* _Task prompt_: Some lines in the listing may contain the word "agent". Say how many, with the number alone.

* _Exercise material_:
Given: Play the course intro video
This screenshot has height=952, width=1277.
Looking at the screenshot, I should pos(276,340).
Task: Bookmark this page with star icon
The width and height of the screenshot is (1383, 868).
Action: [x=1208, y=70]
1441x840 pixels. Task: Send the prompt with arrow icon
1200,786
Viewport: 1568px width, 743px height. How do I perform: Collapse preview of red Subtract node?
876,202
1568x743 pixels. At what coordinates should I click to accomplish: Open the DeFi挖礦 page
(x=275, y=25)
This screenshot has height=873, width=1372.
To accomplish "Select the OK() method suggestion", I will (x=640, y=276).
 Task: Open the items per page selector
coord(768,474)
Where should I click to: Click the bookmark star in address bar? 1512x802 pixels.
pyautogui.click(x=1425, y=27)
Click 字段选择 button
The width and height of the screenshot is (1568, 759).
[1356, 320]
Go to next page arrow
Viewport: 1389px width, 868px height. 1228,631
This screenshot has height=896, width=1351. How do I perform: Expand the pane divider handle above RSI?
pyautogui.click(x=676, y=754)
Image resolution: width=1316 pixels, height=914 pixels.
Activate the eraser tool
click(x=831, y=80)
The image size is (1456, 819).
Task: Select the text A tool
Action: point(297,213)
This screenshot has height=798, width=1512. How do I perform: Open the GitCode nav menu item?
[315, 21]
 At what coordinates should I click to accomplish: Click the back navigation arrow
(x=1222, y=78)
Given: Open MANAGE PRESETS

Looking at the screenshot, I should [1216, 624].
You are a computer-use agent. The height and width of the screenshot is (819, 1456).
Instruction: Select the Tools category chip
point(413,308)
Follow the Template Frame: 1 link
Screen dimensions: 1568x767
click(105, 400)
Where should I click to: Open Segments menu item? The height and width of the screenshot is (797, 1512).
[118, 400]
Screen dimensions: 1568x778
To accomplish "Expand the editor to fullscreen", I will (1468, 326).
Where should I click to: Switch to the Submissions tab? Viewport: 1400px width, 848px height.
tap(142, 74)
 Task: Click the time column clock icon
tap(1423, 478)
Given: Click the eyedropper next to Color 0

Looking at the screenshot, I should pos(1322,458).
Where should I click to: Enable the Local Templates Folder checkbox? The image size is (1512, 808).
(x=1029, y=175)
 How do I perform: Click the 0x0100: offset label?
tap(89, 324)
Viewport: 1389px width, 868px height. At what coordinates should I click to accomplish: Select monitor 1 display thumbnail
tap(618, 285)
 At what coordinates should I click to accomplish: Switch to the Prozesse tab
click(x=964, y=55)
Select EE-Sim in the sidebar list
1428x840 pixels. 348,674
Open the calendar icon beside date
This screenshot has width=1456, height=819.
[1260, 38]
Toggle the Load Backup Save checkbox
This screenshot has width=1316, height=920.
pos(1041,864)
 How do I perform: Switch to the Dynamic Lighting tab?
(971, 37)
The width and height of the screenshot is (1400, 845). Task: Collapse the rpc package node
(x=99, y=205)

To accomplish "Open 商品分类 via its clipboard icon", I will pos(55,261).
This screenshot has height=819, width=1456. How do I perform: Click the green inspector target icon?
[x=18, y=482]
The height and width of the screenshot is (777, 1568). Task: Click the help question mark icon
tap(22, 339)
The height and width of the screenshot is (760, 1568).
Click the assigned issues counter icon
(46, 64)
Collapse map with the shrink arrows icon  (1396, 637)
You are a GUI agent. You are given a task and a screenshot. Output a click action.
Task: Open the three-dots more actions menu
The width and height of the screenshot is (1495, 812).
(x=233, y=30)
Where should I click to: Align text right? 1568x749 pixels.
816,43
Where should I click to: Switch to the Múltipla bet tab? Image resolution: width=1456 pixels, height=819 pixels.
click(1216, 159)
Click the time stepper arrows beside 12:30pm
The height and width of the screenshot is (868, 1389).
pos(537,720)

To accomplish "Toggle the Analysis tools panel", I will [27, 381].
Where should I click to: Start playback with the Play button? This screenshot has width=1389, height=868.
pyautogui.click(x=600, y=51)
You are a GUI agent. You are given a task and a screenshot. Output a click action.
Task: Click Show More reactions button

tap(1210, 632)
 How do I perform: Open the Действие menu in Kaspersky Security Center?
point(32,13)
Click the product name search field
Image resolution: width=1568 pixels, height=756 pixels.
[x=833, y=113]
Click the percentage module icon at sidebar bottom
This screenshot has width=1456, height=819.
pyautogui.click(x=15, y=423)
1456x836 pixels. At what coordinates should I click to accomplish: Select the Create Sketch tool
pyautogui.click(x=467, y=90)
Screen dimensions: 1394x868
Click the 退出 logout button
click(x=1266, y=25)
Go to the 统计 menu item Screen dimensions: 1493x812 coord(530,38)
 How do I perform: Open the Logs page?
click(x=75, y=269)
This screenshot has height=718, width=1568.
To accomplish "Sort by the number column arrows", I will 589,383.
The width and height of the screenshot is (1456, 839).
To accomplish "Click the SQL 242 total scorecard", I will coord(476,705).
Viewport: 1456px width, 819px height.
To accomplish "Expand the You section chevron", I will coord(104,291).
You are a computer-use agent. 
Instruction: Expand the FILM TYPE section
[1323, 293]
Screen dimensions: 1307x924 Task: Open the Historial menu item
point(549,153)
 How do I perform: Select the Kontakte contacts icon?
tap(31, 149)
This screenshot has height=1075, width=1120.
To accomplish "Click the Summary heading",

* _Solution for this problem_: 4